# Titanic dataset - Binary classification

The Titanic dataset present a binary classification problem, where the goal is to predict whether a passenger survived or not.   
In this notebook, I will build a simple Random Forest model to predict the survival of passengers.

Will import the data cleaned in the previous step, with the following features:

| Variable | Definition                          | Value                        |
|----------|-------------------------------------|----------------------------|
| survival | Survival                            | 0=No, 1=Yes            |
| pclass   | Ticket class                        | 1=1st, 2=2nd, 3=3rd  |
| sex      | Sex                                 | 0=Female, 1=Male                           |
| Age      | Age in years                        |                            |
| sibsp    | # of siblings / spouses aboard the Titanic |                    |
| parch    | # of parents / children aboard the Titanic |                    |
| fare     | Passenger fare                      |                            |
| cabin    | Cabin number                        | 0=NaN/Unidentified, 1=Yes/Valid Cabin nr                           |
| embarked | Port of Embarkation                 | 0=Cherbourg, 1=Queenstown, 2=Southampton |

In [1]:
# import libraries
import numpy as np
import pandas as pd
import matplotlib.pyplot as plt
import seaborn as sns

pd.set_option('display.float_format', lambda x: '%.2f' % x)

## Load and inspect data

In [2]:
# load cleaned data
train_data = pd.read_csv('data/train_clean_subsetFeatures.csv')
test_data = pd.read_csv('data/test_clean_subsetFeatures.csv')

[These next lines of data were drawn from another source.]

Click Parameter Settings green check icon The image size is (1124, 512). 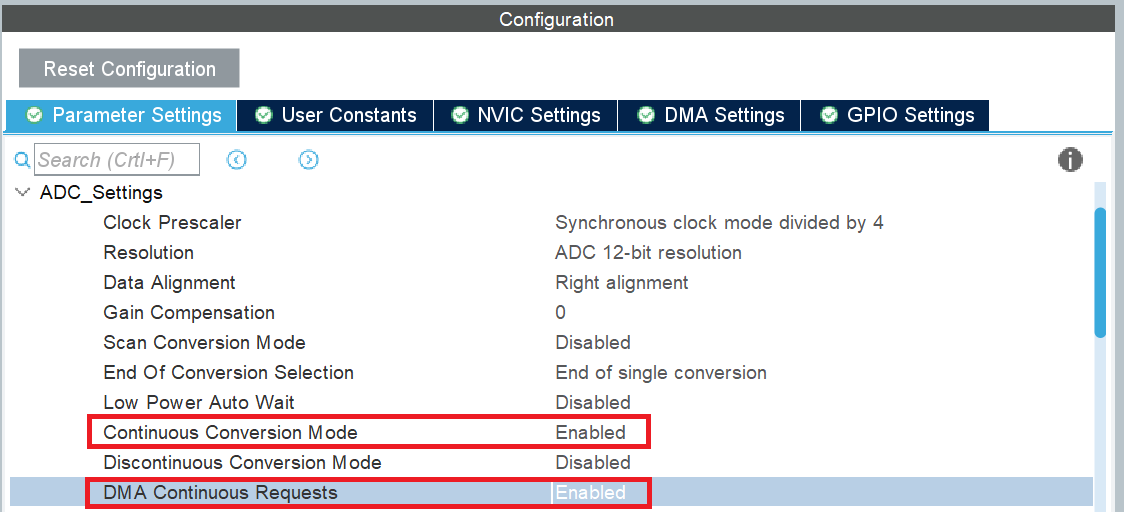click(x=34, y=115)
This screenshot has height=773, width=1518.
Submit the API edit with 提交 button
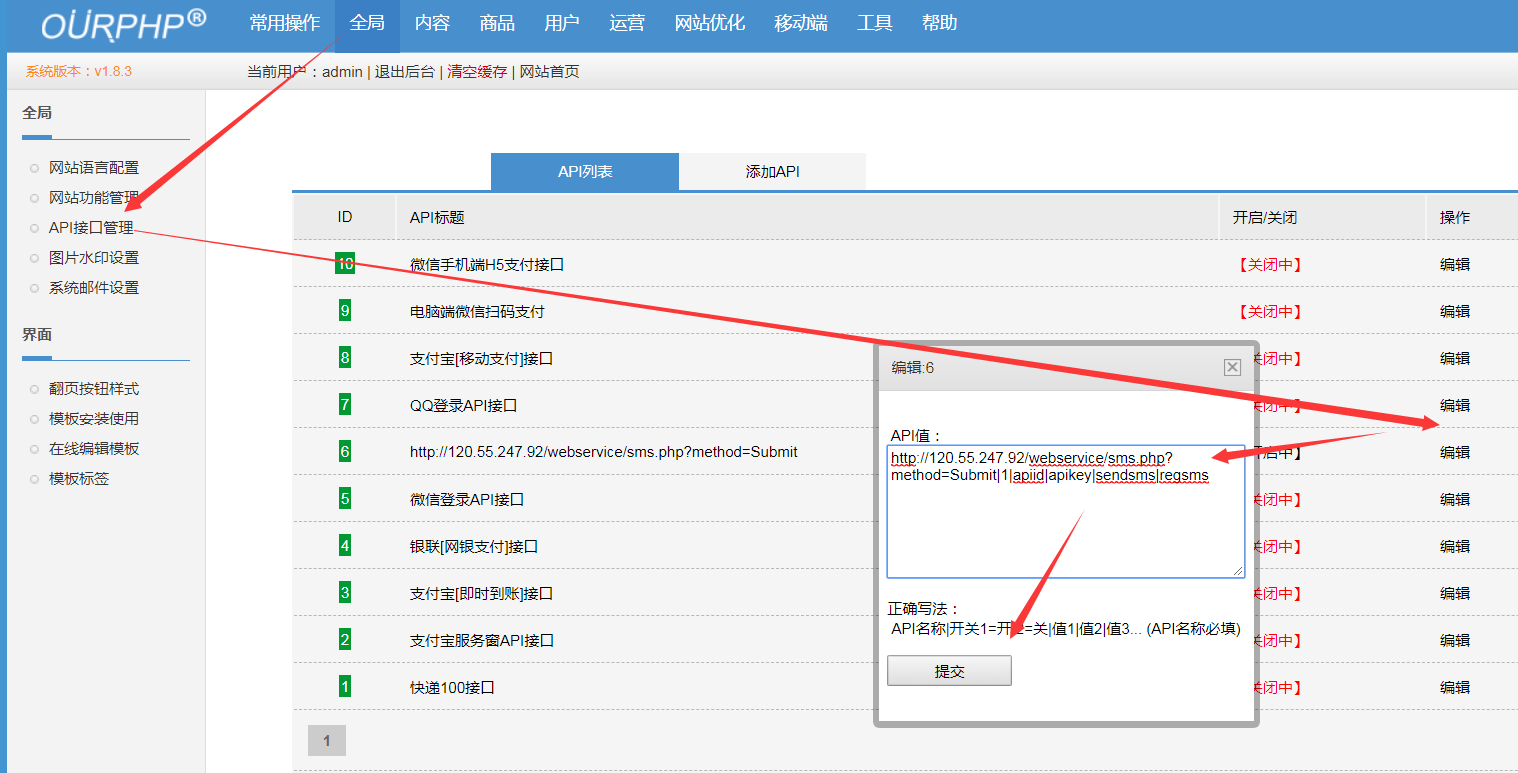coord(949,671)

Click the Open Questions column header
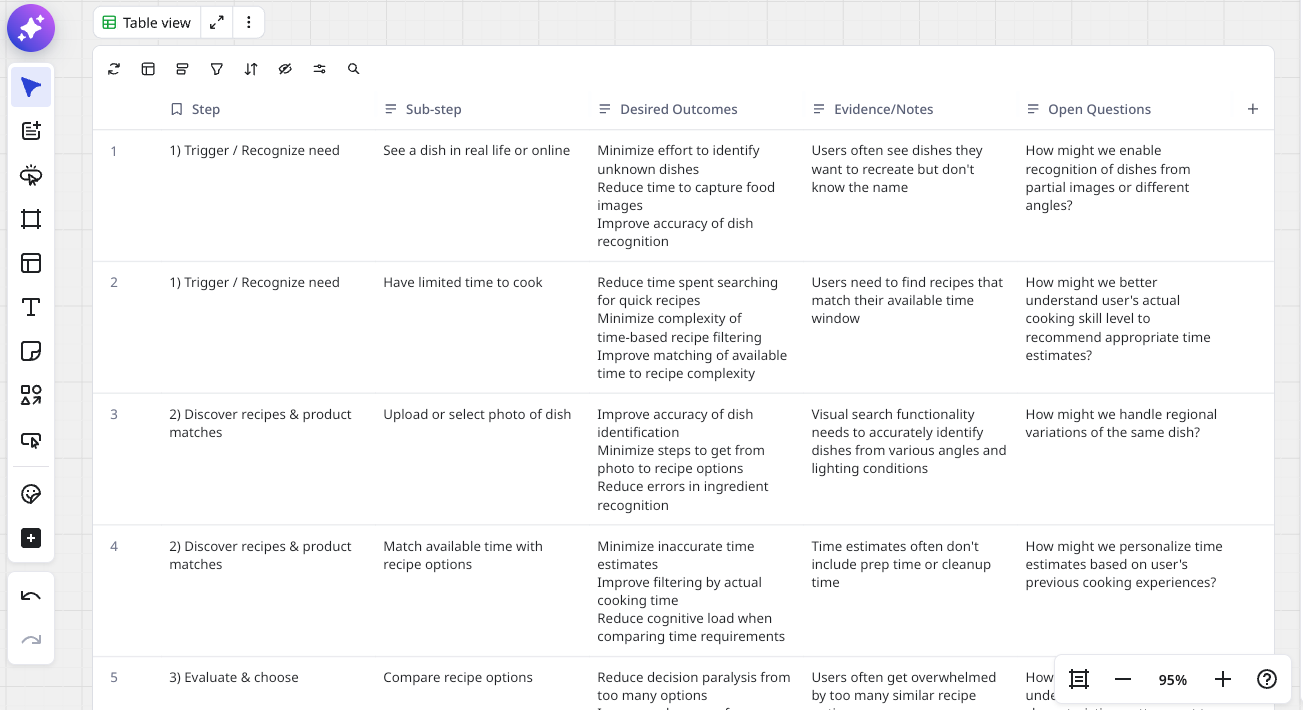[1099, 109]
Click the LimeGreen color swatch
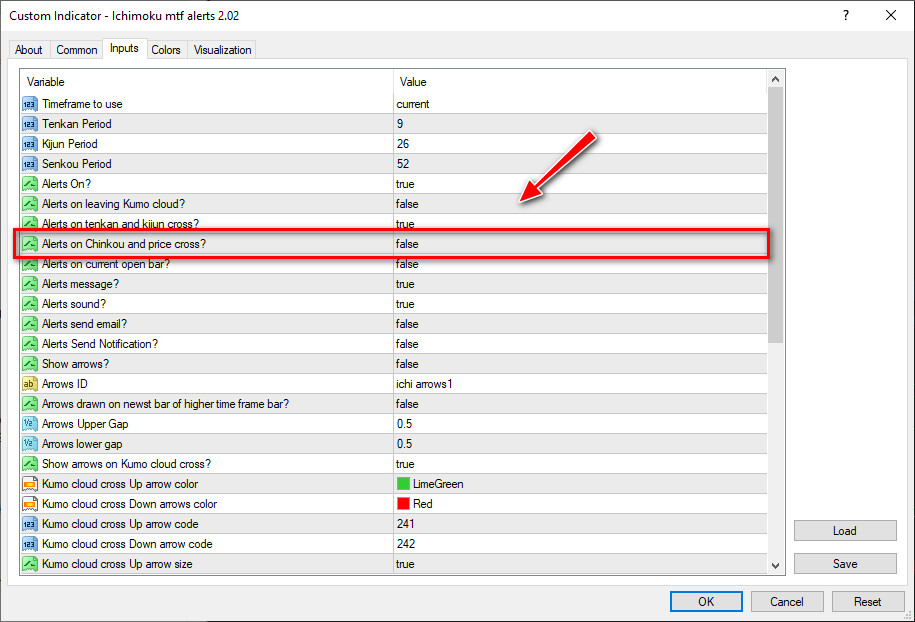Screen dimensions: 915x622 (403, 484)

# print the shape of the data
print('Train dataset shape (rows, columns):', train_data.shape)
print('Test dataset shape (rows, columns):', test_data.shape)

train_data.head(3)

Train dataset shape (rows, columns): (891, 18)
Test dataset shape (rows, columns): (418, 17)


Unnamed: 0,PassengerId,Survived,Pclass_2,Pclass_3,Sex_1,SibSp_1,SibSp_2,SibSp_3,SibSp_4,SibSp_5,SibSp_8,Parch_1,Parch_2,Parch_3,Parch_4,Parch_5,Parch_6,Parch_9
0,1,0,False,True,True,True,False,False,False,False,False,False,False,False,False,False,False,False
1,2,1,False,False,False,True,False,False,False,False,False,False,False,False,False,False,False,False
2,3,1,False,True,False,False,False,False,False,False,False,False,False,False,False,False,False,False


In [3]:
test_data.head(3)

Unnamed: 0,PassengerId,Pclass_2,Pclass_3,Sex_1,SibSp_1,SibSp_2,SibSp_3,SibSp_4,SibSp_5,SibSp_8,Parch_1,Parch_2,Parch_3,Parch_4,Parch_5,Parch_6,Parch_9
0,892,False,True,True,False,False,False,False,False,False,False,False,False,False,False,False,False
1,893,False,True,False,True,False,False,False,False,False,False,False,False,False,False,False,False
2,894,True,False,True,False,False,False,False,False,False,False,False,False,False,False,False,False


## Define models

1) Logistic Regression
2) Random Forest (subset of features)
3) Random Forest (all features)
4) Support Vector Machine (SVM)
5) Xtreme Gradient Boosting (XGBoost)

In [4]:
from sklearn.linear_model import LogisticRegression
from sklearn.ensemble import RandomForestClassifier
from sklearn.svm import SVC
from xgboost import XGBClassifier
from sklearn.ensemble import GradientBoostingClassifier
from sklearn.model_selection import cross_val_score

In [5]:
# load cleaned data
train_data = pd.read_csv('data/train_clean_allFeatures.csv')
test_data = pd.read_csv('data/test_clean_allFeatures.csv')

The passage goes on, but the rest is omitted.